### ARTICLE
If you took a Western and a fairytale about a dashing prince trying to save his princess, the result would be Nathan and David Zellner’s new film Damsel.
It follows Samuel (Robert Pattinson), a dandy clearly unfit to be a cowboy, and Henry (David Zellner), a man posing as a parson, on a quest to save the former’s kidnapped love, Penelope (Mia Wasikowska). Though Damsel was made before Harvey Weinstein’s downfall sparked #MeToo, the film feels like the Zellners’ attempt to contribute. Unfortunately, they don’t seem empathetic or humble enough to realize that their take is the same as every other “nice guy” in history.
Though Damsel has many Western trappings, there’s also something clearly off about it. The most obvious is the dialogue, which is just a bit too modern (especially the curse words) to read as period-accurate. Another is Terry Anderson’s costumes. Many of the characters are performing a persona and their clothes feel like parodies of western garb. Perhaps the subtlest bit of weirdness, though, is the music, performed by The Octopus Project. Though it has a twangy, folksy sound, it’s also noticeably manic. It’s as if the Zellners are shaking the audience and asking, “Are you having fun yet? Are you having fun yet?! ARE YOU HAVING FUN YET?!?!” For the most part, the answer is no.

### WHAT TO WORK ON
A) According to the review of Damsel, who performed the film's music?
B) Write out the stretch of the Damsel review from "If you took" through "new film Damsel." word for word.
C) Extend the Damsel review, starting right after its final sentence.
The material after this review has no connection to it.

### SUPPLIED DATA
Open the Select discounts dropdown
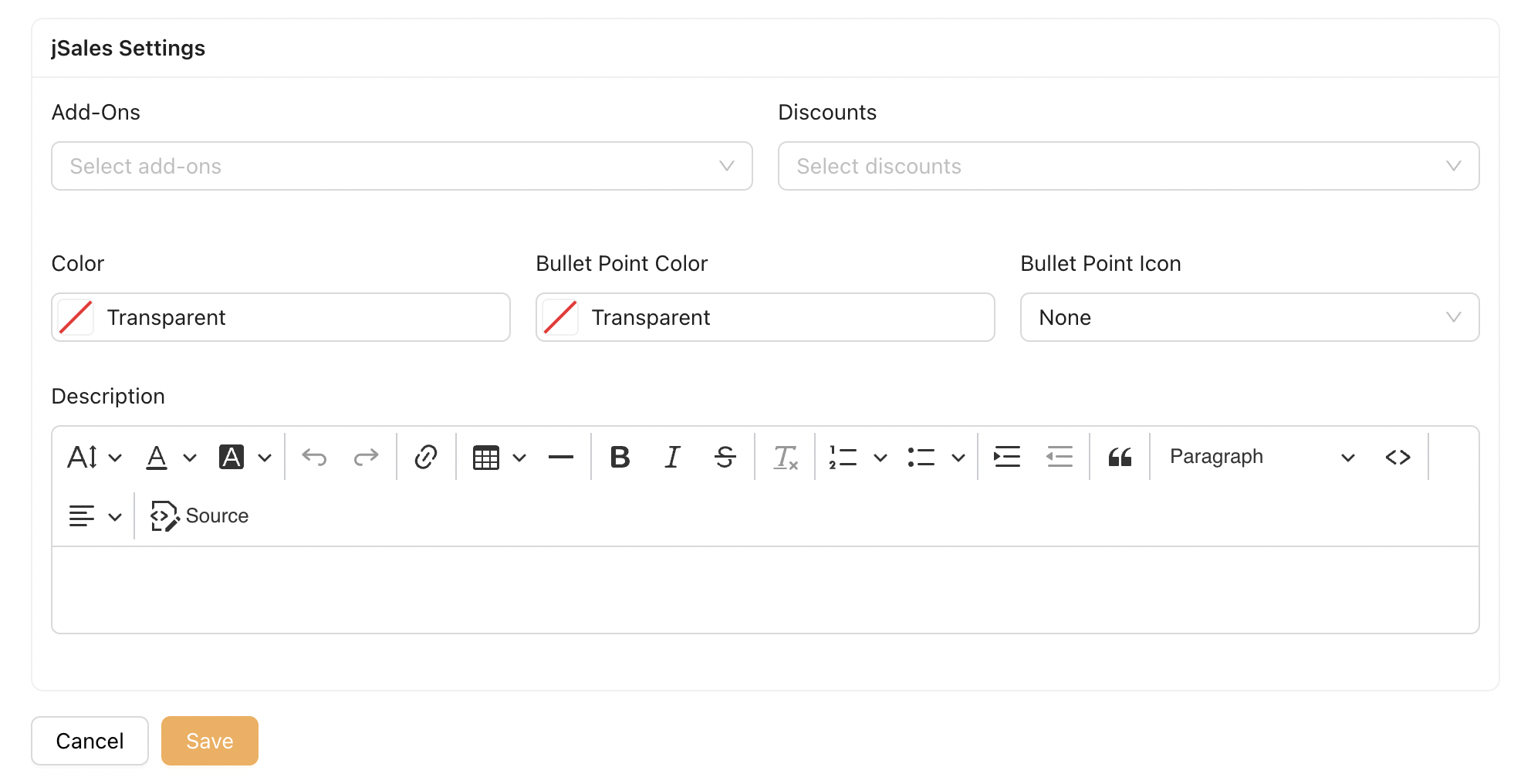1531x784 pixels. (x=1128, y=166)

### EXPECTED OUTPUTS
A) The Octopus Project.

B)
If you took a Western and a fairytale about a dashing prince trying to save his princess, the result would be Nathan and David Zellner’s new film Damsel.

C)
Damsel is a dark comedy that trades on the ridiculous and unexpected rather than traditional jokes, so its humor can be an acquired taste. Some moments are deliberately cartoonish. For instance, the way Samuel struggles to take off his guitar or the character who dies while urinating and then keeps spraying like a fountain in death. However, those absurd moments can clash with the otherwise subdued and realistic tone in a way that feels unintentional and–specially before the plot kicks in around the 40-minute mark–the film feels like an aimless progression of bizarre vignettes.
During those first 40 minutes, Pattinson is entirely responsible for keeping the audience interested. The actor has spent the years since Twilight hiding his handsomeness (last year’s Lost City of Z) or rejecting it (last year’s Good Time), but here, he subverts it. His beautiful clothes and handsome face are simply the attractive shell hiding the weirdness inside. Samuel is clearly playing dress up, but there’s something else wrong with him too. When he chases and kills someone he claims is the brother of the man who kidnapped Penelope, you’re not sure if he’s telling the truth or just trying to impress Henry. We don’t find out exactly the kind of guy Samuel is until over half way through the film. It’s hard to say exactly what happens without spoiling everything, but we end up spending the rest of the movie following Penelope because of it.
Wasikowsa’s work is also about subversion. Though she plays the titular damsel, she’s far from helpless. If anything, Penelope is surprisingly mean, but it makes sense once we get the full context of her relationships to the men around her. In part, that’s done by making comedy out of undermining the male characters’ perceptions of their own nobility. Take for instance, the way the film cuts from Samuel singing a silly love song he wrote for Penelope to a shot of him jerking off to her picture.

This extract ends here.